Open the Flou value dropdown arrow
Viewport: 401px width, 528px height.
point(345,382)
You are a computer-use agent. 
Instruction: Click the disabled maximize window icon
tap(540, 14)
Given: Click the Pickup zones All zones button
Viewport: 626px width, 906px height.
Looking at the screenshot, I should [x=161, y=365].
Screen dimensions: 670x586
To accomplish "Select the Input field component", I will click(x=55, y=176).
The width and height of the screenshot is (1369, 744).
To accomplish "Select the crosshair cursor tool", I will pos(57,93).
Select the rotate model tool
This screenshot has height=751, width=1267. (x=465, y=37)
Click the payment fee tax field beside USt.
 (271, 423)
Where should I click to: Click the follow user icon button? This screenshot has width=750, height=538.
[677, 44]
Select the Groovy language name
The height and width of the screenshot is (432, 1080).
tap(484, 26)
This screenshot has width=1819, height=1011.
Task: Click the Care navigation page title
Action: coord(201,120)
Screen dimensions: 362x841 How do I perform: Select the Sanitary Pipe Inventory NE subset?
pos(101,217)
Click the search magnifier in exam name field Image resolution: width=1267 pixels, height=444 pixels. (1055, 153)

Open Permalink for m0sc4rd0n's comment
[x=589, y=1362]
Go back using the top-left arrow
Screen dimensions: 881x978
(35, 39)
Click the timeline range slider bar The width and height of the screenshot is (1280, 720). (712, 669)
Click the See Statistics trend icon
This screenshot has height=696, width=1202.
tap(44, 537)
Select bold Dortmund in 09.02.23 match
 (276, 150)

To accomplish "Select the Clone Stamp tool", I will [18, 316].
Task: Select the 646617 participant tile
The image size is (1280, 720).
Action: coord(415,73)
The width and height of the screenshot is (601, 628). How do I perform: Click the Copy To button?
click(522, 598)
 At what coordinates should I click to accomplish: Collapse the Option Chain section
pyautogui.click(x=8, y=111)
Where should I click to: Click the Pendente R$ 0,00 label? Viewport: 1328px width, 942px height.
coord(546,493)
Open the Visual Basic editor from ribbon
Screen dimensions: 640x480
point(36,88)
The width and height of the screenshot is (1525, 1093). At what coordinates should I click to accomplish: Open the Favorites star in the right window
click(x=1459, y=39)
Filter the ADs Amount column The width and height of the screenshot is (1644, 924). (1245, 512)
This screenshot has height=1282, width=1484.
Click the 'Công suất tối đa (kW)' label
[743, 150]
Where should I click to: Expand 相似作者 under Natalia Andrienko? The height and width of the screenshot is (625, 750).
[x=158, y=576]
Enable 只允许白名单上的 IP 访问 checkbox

************

▶ [TASK DETAILS]:
What you need to do is retype all the entries exactly as written.

▶ [EXERCISE RESULT]:
Open the Flou value dropdown arrow
Viewport: 401px width, 528px height.
point(345,382)
You are a computer-use agent. 
Instruction: Click the disabled maximize window icon
tap(540, 14)
Given: Click the Pickup zones All zones button
Viewport: 626px width, 906px height.
Looking at the screenshot, I should [x=161, y=365].
Screen dimensions: 670x586
To accomplish "Select the Input field component", I will click(x=55, y=176).
The width and height of the screenshot is (1369, 744).
To accomplish "Select the crosshair cursor tool", I will pos(57,93).
Select the rotate model tool
This screenshot has height=751, width=1267. (x=465, y=37)
Click the payment fee tax field beside USt.
 (271, 423)
Where should I click to: Click the follow user icon button? This screenshot has width=750, height=538.
[677, 44]
Select the Groovy language name
The height and width of the screenshot is (432, 1080).
tap(484, 26)
This screenshot has width=1819, height=1011.
Task: Click the Care navigation page title
Action: coord(201,120)
Screen dimensions: 362x841 How do I perform: Select the Sanitary Pipe Inventory NE subset?
pos(101,217)
Click the search magnifier in exam name field Image resolution: width=1267 pixels, height=444 pixels. (1055, 153)

Open Permalink for m0sc4rd0n's comment
[x=589, y=1362]
Go back using the top-left arrow
Screen dimensions: 881x978
(35, 39)
Click the timeline range slider bar The width and height of the screenshot is (1280, 720). (712, 669)
Click the See Statistics trend icon
This screenshot has height=696, width=1202.
tap(44, 537)
Select bold Dortmund in 09.02.23 match
 (276, 150)

To accomplish "Select the Clone Stamp tool", I will [18, 316].
Task: Select the 646617 participant tile
The image size is (1280, 720).
Action: coord(415,73)
The width and height of the screenshot is (601, 628). How do I perform: Click the Copy To button?
click(522, 598)
 At what coordinates should I click to accomplish: Collapse the Option Chain section
pyautogui.click(x=8, y=111)
Where should I click to: Click the Pendente R$ 0,00 label? Viewport: 1328px width, 942px height.
coord(546,493)
Open the Visual Basic editor from ribbon
Screen dimensions: 640x480
point(36,88)
The width and height of the screenshot is (1525, 1093). At what coordinates should I click to accomplish: Open the Favorites star in the right window
click(x=1459, y=39)
Filter the ADs Amount column The width and height of the screenshot is (1644, 924). (1245, 512)
This screenshot has height=1282, width=1484.
Click the 'Công suất tối đa (kW)' label
[743, 150]
Where should I click to: Expand 相似作者 under Natalia Andrienko? The height and width of the screenshot is (625, 750).
[x=158, y=576]
Enable 只允许白名单上的 IP 访问 checkbox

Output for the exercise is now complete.